The motivation to use contingency analysis tools in an EMS is that
when forewarned the operator can initiate preventive action before the event to
avoid problems should an outage take place. From an economic point of view,the operator strives to avoid overloads that might directly damage equipment, or
worse, might cause the system to lose a number of components due to relay
action and then cause system-wide outages.
Insulation breakdown, over-temperature relay action, or simply
incorrect operation of relay devices is internal causes of contingencies. External
contingencies are caused by environmental effects such as lightning, high winds
and ice conditions or else are related to some non-weather related events such as
vehicle or aircraft coming into contact with equipment, or even human or animal
direct contact. These causes are treated as unscheduled, random events, which
the operator can not anticipate, but for which they must be prepared.
The operators must play an active role in maintaining system security.
The first step is to perform contingency analysis studies frequently enough to
assure that system conditions have not changed significantly from the last
execution. The outcome of contingency analysis is a series of warnings or
alarms to the operators alerting them that loss of component A will result in an
overload of X% on line T1. To achieve an accurate picture of the system's
exposure to outage events several points need to be considered:
A) System Model
Contingency analysis is carried out using a power flow model of the
system. Additional information about system dynamics are needed to assess
stability as well. Voltage levels and the geographic extent to include in the
model are issues to be considered. In practice, all voltage levels that have any
possibility of connecting circuits in parallel with the high voltage system are
included. This leaves out those that are radial to it such as distribution networks.

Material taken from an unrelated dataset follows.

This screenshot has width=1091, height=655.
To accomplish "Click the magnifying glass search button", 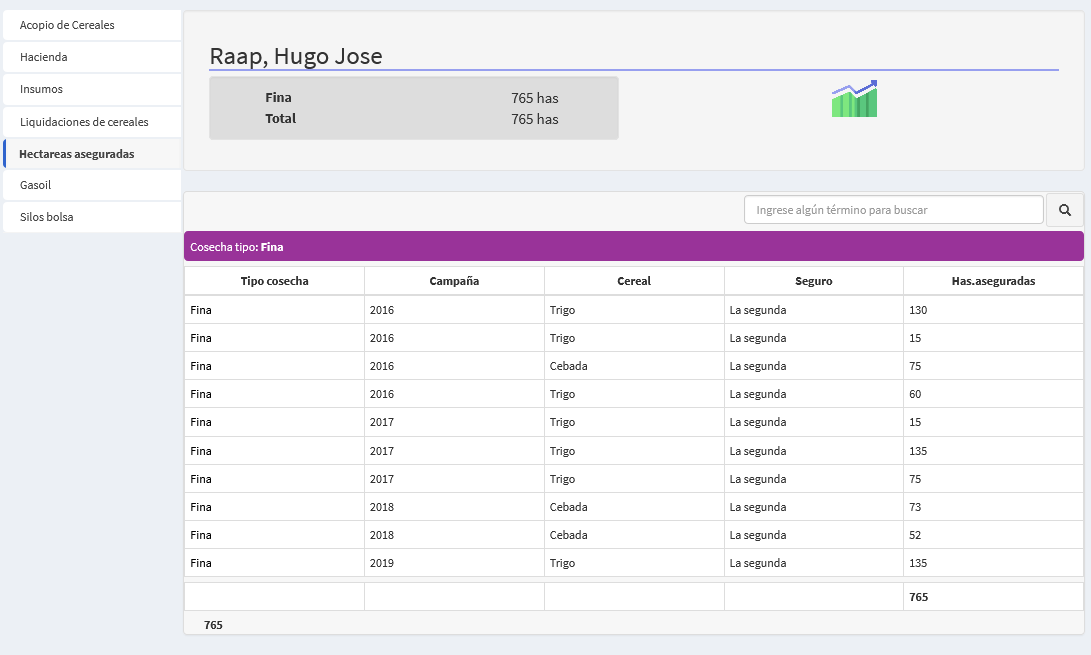I will [x=1064, y=210].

While the geographical extent is difficult to evaluate, it is common to model the
system to the extent real-time measurement data is available to support the
model.
B) Contingency Definition
Each modeled contingency has to be specified on its own. The simplest
definition is to name a single component. This implies that when the model of
the system is set up, this contingency will be modeled by removing the single
component specified. Another important consideration is the means of
specifying the component outage. The component can be specified by name,
such as a transmission line name, or more accurately, a list of circuit breakers
can be specified as needing to be operated to correctly model the outage of the
component. Contingencies that require more than one component to be taken
out together must be defined as well. There is an advantage here to using a “list
of breakers” in that the list is simply expanded to include all breakers necessary
to remove all relevant equipment.
C) Double Contingencies
A double contingency is the overlapping occurrence of twoindependent contingent events. To be specific, one outside event causes an
outage and while this outage is still in effect, a second totally independent event
causes another component to be taken out. The overlap of the two outages often
causes overloads and under-voltages that would not occur if either happened
separately. As a result, many operators require that a contingency analysis
program be able to take two independent contingencies and model them as if
they had happened in an overlapping manner.
D) Contingency List
Generally, contingency analysis programs are executed based a list of
valid contingencies. The list might consist of all single component outages
including all transmission lines, transformers, substation buses, and all generator
units. For a large interconnected power system just this list alone could result in
thousands of contingency events to be tested. If the operators wished to model
double contingencies, the number becomes millions of possible events.
Methods of selecting a limited set of priority contingencies are then needed.
E) Speed
Generally, operators need to have results from a contingency analysis
program in the order of a few minutes up to fifteen minutes. Anything longer
means that the analysis is running on a system model that does not reflect
current system status and the results may not be meaningful.
F) Modeling Detail
The detail required for a contingency case is usually the same as that
used in a study power flow. That is, each contingency case requires a fully
converged power flow that correctly models each generator's VAR limits and
each tap adjusting transformer's control of voltage.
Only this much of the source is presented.